Conseguiram entender a força, mensagem e crítica do clipe? Ele tem sido analisado na internet por críticos e pessoas comuns à exaustão. Pretendo ressaltar alguns tópicos da obra, mas sem ser repetitivo.


Estética do clipe


Ele traz filtros frios e apagados, com cenários em cores escuras como preto, cinza, grafite e branco. Apesar do clima alegre da melodia, a sensação e atmosfera é de tristeza. São pouquíssimas às vezes que uma cor quente aparece em cena. O vinho, por exemplo, aparece em uma cena trágica (1:40) e em um pano para guardar uma arma de fogo (0:55).

Quase toda a produção é composta por dois planos (o primeiro, com o cantor em foco) e o segundo (às vezes o terceiro) - com alguma ação acontecendo. Há, quase sempre, um plano escondido ou sublimar na cena de forma proposital. 



Ideia


A principal ideia do clipe é passar a mensagem que a sociedade atual não se importa com seus próprios problemas, relativizando-os e mudando o foco para o entretenimento, diversão, autopromoção e aparência. 
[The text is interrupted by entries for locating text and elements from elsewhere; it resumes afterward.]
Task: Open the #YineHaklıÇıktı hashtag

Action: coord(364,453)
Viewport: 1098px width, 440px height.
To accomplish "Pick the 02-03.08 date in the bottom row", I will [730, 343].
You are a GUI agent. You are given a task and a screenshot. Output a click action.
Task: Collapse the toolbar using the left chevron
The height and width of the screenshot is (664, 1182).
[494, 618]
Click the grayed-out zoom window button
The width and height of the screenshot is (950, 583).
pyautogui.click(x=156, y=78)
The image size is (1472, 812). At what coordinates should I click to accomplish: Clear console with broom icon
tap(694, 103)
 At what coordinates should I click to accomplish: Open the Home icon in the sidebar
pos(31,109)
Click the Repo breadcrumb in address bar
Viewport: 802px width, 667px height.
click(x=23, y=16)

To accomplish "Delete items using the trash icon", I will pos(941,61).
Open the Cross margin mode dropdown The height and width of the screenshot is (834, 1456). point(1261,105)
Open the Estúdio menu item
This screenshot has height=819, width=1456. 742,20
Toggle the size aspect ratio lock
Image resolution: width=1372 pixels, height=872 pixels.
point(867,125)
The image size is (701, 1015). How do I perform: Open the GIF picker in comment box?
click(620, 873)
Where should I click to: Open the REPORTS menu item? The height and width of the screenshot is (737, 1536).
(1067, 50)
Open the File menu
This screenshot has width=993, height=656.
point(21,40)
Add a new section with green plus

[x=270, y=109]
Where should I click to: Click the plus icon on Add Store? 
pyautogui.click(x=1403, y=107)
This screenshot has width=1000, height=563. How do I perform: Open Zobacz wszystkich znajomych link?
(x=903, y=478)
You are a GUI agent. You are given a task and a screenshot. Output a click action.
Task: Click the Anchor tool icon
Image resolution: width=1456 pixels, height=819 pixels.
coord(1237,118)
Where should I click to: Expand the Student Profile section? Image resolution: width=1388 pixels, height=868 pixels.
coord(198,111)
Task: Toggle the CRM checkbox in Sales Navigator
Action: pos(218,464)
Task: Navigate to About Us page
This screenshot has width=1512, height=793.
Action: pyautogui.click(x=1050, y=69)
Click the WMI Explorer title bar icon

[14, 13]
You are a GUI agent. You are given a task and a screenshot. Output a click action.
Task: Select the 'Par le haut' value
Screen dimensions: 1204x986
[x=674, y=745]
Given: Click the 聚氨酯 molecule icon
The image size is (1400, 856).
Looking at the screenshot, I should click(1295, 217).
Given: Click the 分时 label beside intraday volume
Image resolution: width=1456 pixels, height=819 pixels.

Desse modo, This is America é cheio de cenas fortes, mas que aparecem como meros detalhes, no segundo/terceiro plano e que a maioria não percebe ou não dá o mínimo valor. Por várias vezes, cenas chocantes estavam no primeiro plano, como quando o cantor executa um homem negro (0:51), mas conseguiu-se o mesmo efeito, já que a música é dançante e o cantor e figurinistas remexiam seus corpos. 

Até que ponto o suicídio, massacre, racismo, violência urbana nos choca? Brilhantemente, os idealizadores mostraram que o ponto é quase nulo, uma vez que essas situações tornam-se cada vez mais banais e sem importância pela própria sociedade que as vive e as sofre. 

O clipe, portanto, traz a verdade da nossa realidade para a superfície, mesmo que por meio de detalhes, mensagens subliminares e em segundo plano, até porque tem o intuito de gerar choque, mas mostrando para as pessoas: "Olha, isso é grave, terrível, mas você não se importa e nem liga. Então, toma aqui um entretenimento e diversão, enquanto ali do lado uma pessoa se suicida". 


Melodia/Letra


This is America possui um ritmo envolvente e dançante, que mistura ritmos africanos, Trap norte-americano e mumble rap, além de música de coral negro. A escolha de cada melodia tem o intuito de apresentar, sonoramente, cada classe, raça ou discussão tratada na música/clipe. O negro está representado nos ritmos e danças africanos, bem como no gênero de coral americano. Por outro lado, não por acaso, o Mumble rap está inserido na melodia por ser um gênero de letras de baixo calão e sem sentido que exaltam a violência - esta amplamente apresentada no clipe.

A letra, por sua vez, apresenta a América, além de falar das características dos americanos. É claro que é uma letra que serviria para qualquer ser humano, pois os assuntos tratados são bem comuns. Ela cita os problemas sociais, mas com sarcasmo e sempre desviando o foco do que realmente importa. Acompanhe um trecho: "We just wanna party Party just for you We just want the money Money just for you I know you wanna party Party just for me Girl, you got me dancin' Dance and shake the frame" (Nós só queremos festejar Festejar só pra você Nós só queremos o dinheiro Dinheiro só pra você Sei que você quer festejar Festejar só pra mim Garota, você me fez dançar Dance e agite o corpo).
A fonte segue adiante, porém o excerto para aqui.